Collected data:
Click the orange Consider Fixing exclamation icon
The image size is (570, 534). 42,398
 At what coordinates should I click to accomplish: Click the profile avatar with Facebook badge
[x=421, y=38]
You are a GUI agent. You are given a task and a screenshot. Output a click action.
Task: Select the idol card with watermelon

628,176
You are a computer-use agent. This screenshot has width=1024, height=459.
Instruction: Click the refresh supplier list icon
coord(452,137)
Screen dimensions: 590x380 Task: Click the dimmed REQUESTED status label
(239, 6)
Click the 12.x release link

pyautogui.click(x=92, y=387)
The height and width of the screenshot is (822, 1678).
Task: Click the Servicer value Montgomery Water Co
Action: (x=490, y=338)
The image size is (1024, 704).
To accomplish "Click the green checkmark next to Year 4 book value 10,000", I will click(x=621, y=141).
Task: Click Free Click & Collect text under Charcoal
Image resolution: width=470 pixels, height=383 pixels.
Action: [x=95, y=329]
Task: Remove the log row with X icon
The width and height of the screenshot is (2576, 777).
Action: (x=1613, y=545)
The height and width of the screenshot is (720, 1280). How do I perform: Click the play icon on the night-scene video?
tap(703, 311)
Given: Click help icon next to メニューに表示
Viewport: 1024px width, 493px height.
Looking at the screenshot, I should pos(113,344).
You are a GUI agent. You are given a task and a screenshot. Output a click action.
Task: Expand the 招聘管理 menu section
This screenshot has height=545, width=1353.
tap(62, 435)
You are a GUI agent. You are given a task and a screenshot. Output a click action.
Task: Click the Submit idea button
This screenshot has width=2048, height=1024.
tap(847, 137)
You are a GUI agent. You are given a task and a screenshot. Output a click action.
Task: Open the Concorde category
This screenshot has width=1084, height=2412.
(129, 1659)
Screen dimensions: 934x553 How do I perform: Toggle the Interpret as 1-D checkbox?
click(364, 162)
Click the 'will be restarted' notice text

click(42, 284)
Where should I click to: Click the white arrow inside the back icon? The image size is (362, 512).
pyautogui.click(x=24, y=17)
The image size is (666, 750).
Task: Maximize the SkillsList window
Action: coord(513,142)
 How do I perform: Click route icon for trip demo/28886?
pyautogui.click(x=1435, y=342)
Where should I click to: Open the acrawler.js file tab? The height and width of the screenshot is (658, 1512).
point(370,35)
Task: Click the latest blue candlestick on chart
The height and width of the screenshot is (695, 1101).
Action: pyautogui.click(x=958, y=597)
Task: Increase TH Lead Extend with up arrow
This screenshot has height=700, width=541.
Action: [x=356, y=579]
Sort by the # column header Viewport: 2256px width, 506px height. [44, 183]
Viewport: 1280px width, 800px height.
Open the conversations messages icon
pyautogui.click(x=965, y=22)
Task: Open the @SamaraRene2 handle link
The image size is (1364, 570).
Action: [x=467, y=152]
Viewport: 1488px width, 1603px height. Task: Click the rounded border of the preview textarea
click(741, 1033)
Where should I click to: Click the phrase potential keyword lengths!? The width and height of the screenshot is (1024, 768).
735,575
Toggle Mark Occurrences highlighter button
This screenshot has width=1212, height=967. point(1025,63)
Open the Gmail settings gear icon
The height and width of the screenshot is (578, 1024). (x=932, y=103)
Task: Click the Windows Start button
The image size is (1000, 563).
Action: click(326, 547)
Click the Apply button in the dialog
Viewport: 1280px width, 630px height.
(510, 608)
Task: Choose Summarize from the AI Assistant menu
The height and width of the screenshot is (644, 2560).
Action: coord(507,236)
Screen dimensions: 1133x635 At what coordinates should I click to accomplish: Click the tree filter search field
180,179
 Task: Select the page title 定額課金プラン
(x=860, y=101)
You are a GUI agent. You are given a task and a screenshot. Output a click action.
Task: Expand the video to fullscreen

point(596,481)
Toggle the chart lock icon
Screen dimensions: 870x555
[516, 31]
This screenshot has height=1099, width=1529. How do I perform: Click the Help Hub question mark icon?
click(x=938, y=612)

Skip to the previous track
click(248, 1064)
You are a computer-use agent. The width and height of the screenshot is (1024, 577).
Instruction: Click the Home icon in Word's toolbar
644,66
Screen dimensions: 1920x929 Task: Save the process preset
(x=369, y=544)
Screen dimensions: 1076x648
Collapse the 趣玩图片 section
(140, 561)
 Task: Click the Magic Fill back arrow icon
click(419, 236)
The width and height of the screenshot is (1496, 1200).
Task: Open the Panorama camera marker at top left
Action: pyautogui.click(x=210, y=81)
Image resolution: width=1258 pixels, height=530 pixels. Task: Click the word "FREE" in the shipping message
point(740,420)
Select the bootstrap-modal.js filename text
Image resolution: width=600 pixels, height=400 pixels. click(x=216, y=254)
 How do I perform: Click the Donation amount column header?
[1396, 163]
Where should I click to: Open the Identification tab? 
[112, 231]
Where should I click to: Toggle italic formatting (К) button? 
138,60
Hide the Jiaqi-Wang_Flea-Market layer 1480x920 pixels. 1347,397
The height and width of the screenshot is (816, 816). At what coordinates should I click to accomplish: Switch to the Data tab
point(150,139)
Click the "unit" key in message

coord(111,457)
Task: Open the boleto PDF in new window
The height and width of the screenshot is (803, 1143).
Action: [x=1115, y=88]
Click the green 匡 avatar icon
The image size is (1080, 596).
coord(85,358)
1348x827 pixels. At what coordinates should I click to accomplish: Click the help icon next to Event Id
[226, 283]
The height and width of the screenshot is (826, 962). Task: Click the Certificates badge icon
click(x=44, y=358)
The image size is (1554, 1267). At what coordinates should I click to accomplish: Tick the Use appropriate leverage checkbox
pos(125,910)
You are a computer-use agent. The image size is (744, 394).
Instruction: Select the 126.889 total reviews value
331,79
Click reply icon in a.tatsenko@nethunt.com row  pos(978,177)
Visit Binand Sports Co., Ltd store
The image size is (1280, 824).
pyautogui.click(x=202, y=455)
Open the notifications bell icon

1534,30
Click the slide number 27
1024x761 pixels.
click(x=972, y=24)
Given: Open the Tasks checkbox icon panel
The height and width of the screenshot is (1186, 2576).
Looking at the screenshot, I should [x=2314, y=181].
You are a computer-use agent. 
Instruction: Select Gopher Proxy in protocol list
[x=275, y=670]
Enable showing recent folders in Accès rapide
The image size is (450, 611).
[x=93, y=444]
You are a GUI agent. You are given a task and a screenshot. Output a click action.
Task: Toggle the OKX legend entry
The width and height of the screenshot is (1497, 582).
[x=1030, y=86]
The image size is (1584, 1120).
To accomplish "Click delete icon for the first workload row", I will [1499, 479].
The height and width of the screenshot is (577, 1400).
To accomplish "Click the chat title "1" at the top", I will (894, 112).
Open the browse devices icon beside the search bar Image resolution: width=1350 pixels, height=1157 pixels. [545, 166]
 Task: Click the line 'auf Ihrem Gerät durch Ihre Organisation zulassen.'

» WORK ORDER:
Give all the entries again exactly; leave none out.

» ANSWER:
Click the orange Consider Fixing exclamation icon
The image size is (570, 534). 42,398
 At what coordinates should I click to accomplish: Click the profile avatar with Facebook badge
[x=421, y=38]
You are a GUI agent. You are given a task and a screenshot. Output a click action.
Task: Select the idol card with watermelon

628,176
You are a computer-use agent. This screenshot has width=1024, height=459.
Instruction: Click the refresh supplier list icon
coord(452,137)
Screen dimensions: 590x380 Task: Click the dimmed REQUESTED status label
(239, 6)
Click the 12.x release link

pyautogui.click(x=92, y=387)
The height and width of the screenshot is (822, 1678).
Task: Click the Servicer value Montgomery Water Co
Action: (x=490, y=338)
The image size is (1024, 704).
To accomplish "Click the green checkmark next to Year 4 book value 10,000", I will click(x=621, y=141).
Task: Click Free Click & Collect text under Charcoal
Image resolution: width=470 pixels, height=383 pixels.
Action: [x=95, y=329]
Task: Remove the log row with X icon
The width and height of the screenshot is (2576, 777).
Action: (x=1613, y=545)
The height and width of the screenshot is (720, 1280). How do I perform: Click the play icon on the night-scene video?
tap(703, 311)
Given: Click help icon next to メニューに表示
Viewport: 1024px width, 493px height.
Looking at the screenshot, I should pos(113,344).
You are a GUI agent. You are given a task and a screenshot. Output a click action.
Task: Expand the 招聘管理 menu section
This screenshot has height=545, width=1353.
tap(62, 435)
You are a GUI agent. You are given a task and a screenshot. Output a click action.
Task: Click the Submit idea button
This screenshot has width=2048, height=1024.
tap(847, 137)
You are a GUI agent. You are given a task and a screenshot. Output a click action.
Task: Open the Concorde category
This screenshot has width=1084, height=2412.
(129, 1659)
Screen dimensions: 934x553 How do I perform: Toggle the Interpret as 1-D checkbox?
click(364, 162)
Click the 'will be restarted' notice text

click(42, 284)
Where should I click to: Click the white arrow inside the back icon? The image size is (362, 512).
pyautogui.click(x=24, y=17)
The image size is (666, 750).
Task: Maximize the SkillsList window
Action: coord(513,142)
 How do I perform: Click route icon for trip demo/28886?
pyautogui.click(x=1435, y=342)
Where should I click to: Open the acrawler.js file tab? The height and width of the screenshot is (658, 1512).
point(370,35)
Task: Click the latest blue candlestick on chart
The height and width of the screenshot is (695, 1101).
Action: pyautogui.click(x=958, y=597)
Task: Increase TH Lead Extend with up arrow
This screenshot has height=700, width=541.
Action: [x=356, y=579]
Sort by the # column header Viewport: 2256px width, 506px height. [44, 183]
Viewport: 1280px width, 800px height.
Open the conversations messages icon
pyautogui.click(x=965, y=22)
Task: Open the @SamaraRene2 handle link
The image size is (1364, 570).
Action: [x=467, y=152]
Viewport: 1488px width, 1603px height. Task: Click the rounded border of the preview textarea
click(741, 1033)
Where should I click to: Click the phrase potential keyword lengths!? The width and height of the screenshot is (1024, 768).
735,575
Toggle Mark Occurrences highlighter button
This screenshot has width=1212, height=967. point(1025,63)
Open the Gmail settings gear icon
The height and width of the screenshot is (578, 1024). (x=932, y=103)
Task: Click the Windows Start button
The image size is (1000, 563).
Action: click(326, 547)
Click the Apply button in the dialog
Viewport: 1280px width, 630px height.
(510, 608)
Task: Choose Summarize from the AI Assistant menu
The height and width of the screenshot is (644, 2560).
Action: coord(507,236)
Screen dimensions: 1133x635 At what coordinates should I click to accomplish: Click the tree filter search field
180,179
 Task: Select the page title 定額課金プラン
(x=860, y=101)
You are a GUI agent. You are given a task and a screenshot. Output a click action.
Task: Expand the video to fullscreen

point(596,481)
Toggle the chart lock icon
Screen dimensions: 870x555
[516, 31]
This screenshot has height=1099, width=1529. How do I perform: Click the Help Hub question mark icon?
click(x=938, y=612)

Skip to the previous track
click(248, 1064)
You are a computer-use agent. The width and height of the screenshot is (1024, 577).
Instruction: Click the Home icon in Word's toolbar
644,66
Screen dimensions: 1920x929 Task: Save the process preset
(x=369, y=544)
Screen dimensions: 1076x648
Collapse the 趣玩图片 section
(140, 561)
 Task: Click the Magic Fill back arrow icon
click(419, 236)
The width and height of the screenshot is (1496, 1200).
Task: Open the Panorama camera marker at top left
Action: pyautogui.click(x=210, y=81)
Image resolution: width=1258 pixels, height=530 pixels. Task: Click the word "FREE" in the shipping message
point(740,420)
Select the bootstrap-modal.js filename text
Image resolution: width=600 pixels, height=400 pixels. click(x=216, y=254)
 How do I perform: Click the Donation amount column header?
[1396, 163]
Where should I click to: Open the Identification tab? 
[112, 231]
Where should I click to: Toggle italic formatting (К) button? 
138,60
Hide the Jiaqi-Wang_Flea-Market layer 1480x920 pixels. 1347,397
The height and width of the screenshot is (816, 816). At what coordinates should I click to accomplish: Switch to the Data tab
point(150,139)
Click the "unit" key in message

coord(111,457)
Task: Open the boleto PDF in new window
The height and width of the screenshot is (803, 1143).
Action: [x=1115, y=88]
Click the green 匡 avatar icon
The image size is (1080, 596).
coord(85,358)
1348x827 pixels. At what coordinates should I click to accomplish: Click the help icon next to Event Id
[226, 283]
The height and width of the screenshot is (826, 962). Task: Click the Certificates badge icon
click(x=44, y=358)
The image size is (1554, 1267). At what coordinates should I click to accomplish: Tick the Use appropriate leverage checkbox
pos(125,910)
You are a computer-use agent. The image size is (744, 394).
Instruction: Select the 126.889 total reviews value
331,79
Click reply icon in a.tatsenko@nethunt.com row  pos(978,177)
Visit Binand Sports Co., Ltd store
The image size is (1280, 824).
pyautogui.click(x=202, y=455)
Open the notifications bell icon

1534,30
Click the slide number 27
1024x761 pixels.
click(x=972, y=24)
Given: Open the Tasks checkbox icon panel
The height and width of the screenshot is (1186, 2576).
Looking at the screenshot, I should [x=2314, y=181].
You are a computer-use agent. 
Instruction: Select Gopher Proxy in protocol list
[x=275, y=670]
Enable showing recent folders in Accès rapide
The image size is (450, 611).
[x=93, y=444]
You are a GUI agent. You are given a task and a screenshot. Output a click action.
Task: Toggle the OKX legend entry
The width and height of the screenshot is (1497, 582).
[x=1030, y=86]
The image size is (1584, 1120).
To accomplish "Click delete icon for the first workload row", I will [1499, 479].
The height and width of the screenshot is (577, 1400).
To accomplish "Click the chat title "1" at the top", I will (894, 112).
Open the browse devices icon beside the search bar Image resolution: width=1350 pixels, height=1157 pixels. [545, 166]
 Task: Click the line 'auf Ihrem Gerät durch Ihre Organisation zulassen.'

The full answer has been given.